Though it was filmed on Zoom, the show won’t involve the now-familiar “Brady Bunch”-style boxes.
The actors performed in front of green screens, and technical director Adam Michard and students used Open Broadcaster Software to combine footage, reposition actors and add scenery and sound cues.
The trio of plays offers diverse perspectives on American culture and racial attitudes and are directed by a diverse set of directors, all women. And all involve media images, making them a natural fit for a virtual production.
Love directed Joyce Carol Oates’ “Tone Clusters,” a dark and disturbing play that begins with a seemingly ordinary suburban couple being interviewed in a TV studio.
The play “requires those of us who benefit from the dominance of white culture to take a long hard look at ourselves,” Love said.
Ana Maria Campoy, a Seattle actor, director and teaching artist, directs Luis Valdez’s 1967 “Los Vendidos” (“The Sellouts”), set at a fictional business called Honest Sancho’s Used Mexican Lot. Each of the “models” for sale exemplifies a different stereotype.
“ ‘Los Vendidos’ is an absurdist comedy,” Campoy told The Olympian. “Some of the jokes do remind us of how much our language and attitudes towards these identities and inequalities have changed, but the issues and their root causes have not.
“There are moments that it’s a gut punch when you realize this play — written before I and most of the cast were even born — is still so relevant,” she added.

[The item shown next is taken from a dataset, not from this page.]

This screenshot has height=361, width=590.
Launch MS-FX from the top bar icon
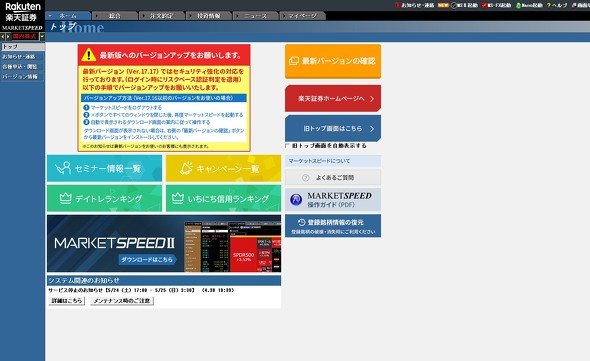pos(484,5)
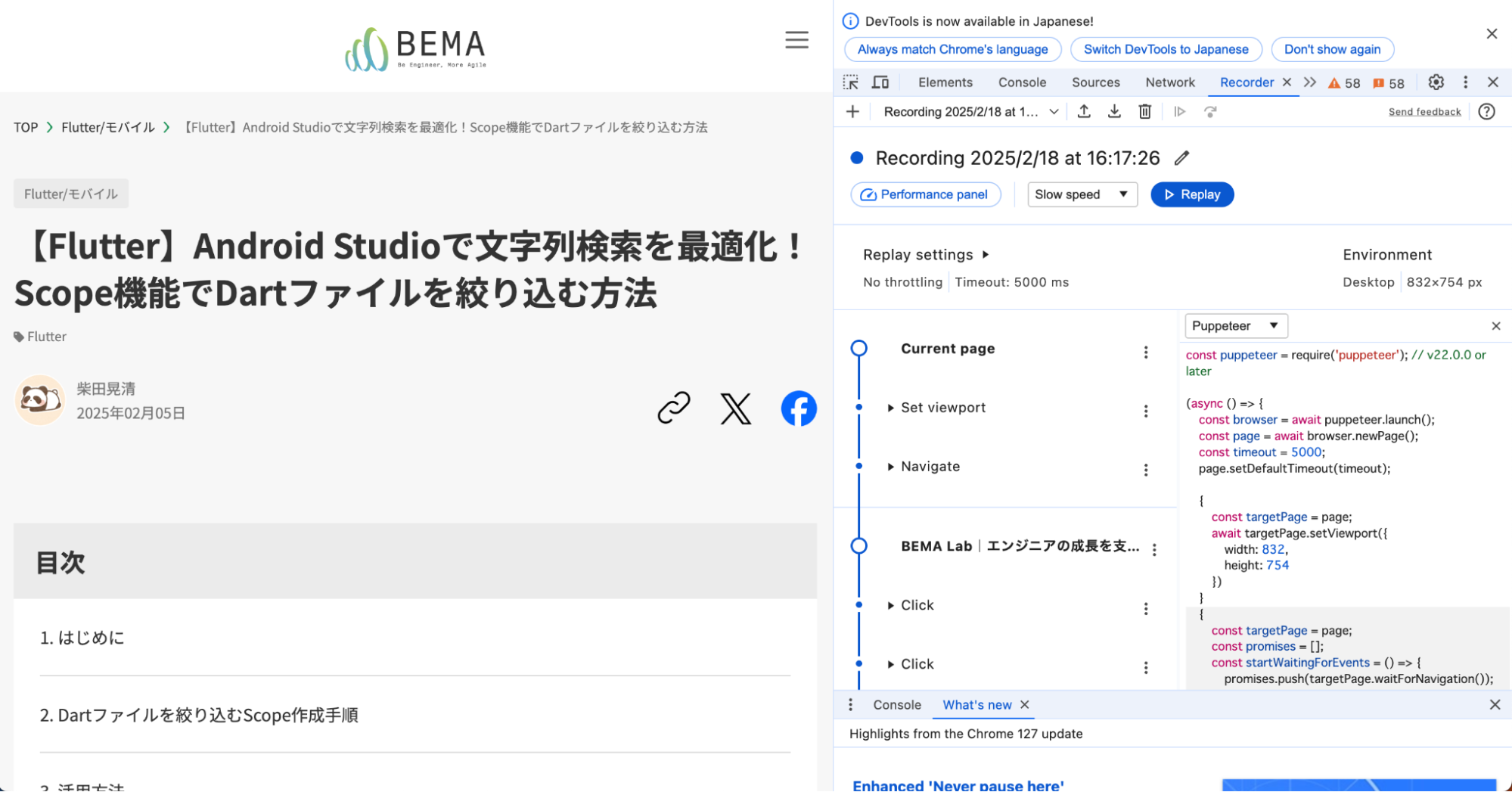
Task: Click the import recording download icon
Action: point(1114,112)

Lydia Valentine of Tacoma, a poet and playwright and educator, directed Amiri Baraka’s 2005 “Jackpot Melting: A Commercial,” which involves two versions of its characters — one the real people and the other the strangely idealized TV versions.

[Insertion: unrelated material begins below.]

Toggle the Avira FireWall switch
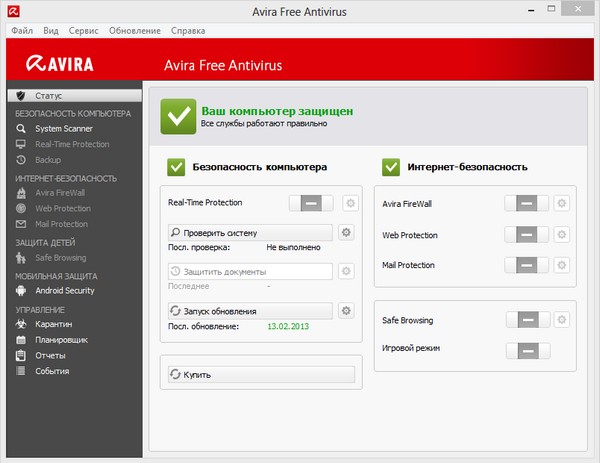 526,203
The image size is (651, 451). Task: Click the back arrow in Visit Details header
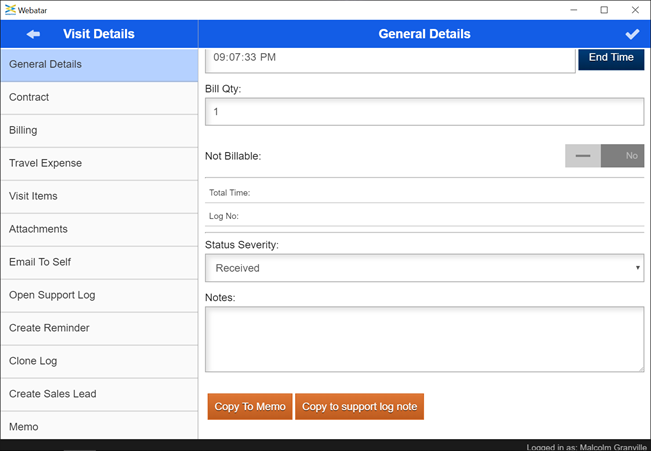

“Baraka illustrates the fallacy of the American dream and the melting pot of America,” Valentine told The Olympian.
Baraka’s work is often overlooked, she said. “I feel that this has to do with his passion for Black nationalism and anti-capitalism, two of the themes that are woven into most of his writing, including ‘Jackpot Melting.’ ”
Love, who last month directed Harlequin Productions’ “This Flat Earth,” said that though she’s missing the in-person community that’s a core of theater, she’s been pleasantly surprised by the power of theater made for a virtual audience.
“What is at the heart of theater is communicating our stories and playing together,” she said in a video on the college’s website. “We can play together virtually.”
Call It Out: A Stream of Social Satire
- What: South Puget Sound Community College’s Theatre Collective presents three one-act social satires plus a series of short solo acts.
- When: 7 p.m. Friday, Nov. 20, and Saturday, Nov. 21; 2 p.m. Saturday, Nov. 21, and Sunday, Nov. 22.
- Where: YouTube
- Tickets: Free, with donations to the theater program gratefully accepted through the SPSCC Foundation
- More information: https://spscc.edu/news/lets-play-spscc-theatre-collective-shows-power-art-and-innovation
This story was originally published November 19, 2020 at 5:45 AM.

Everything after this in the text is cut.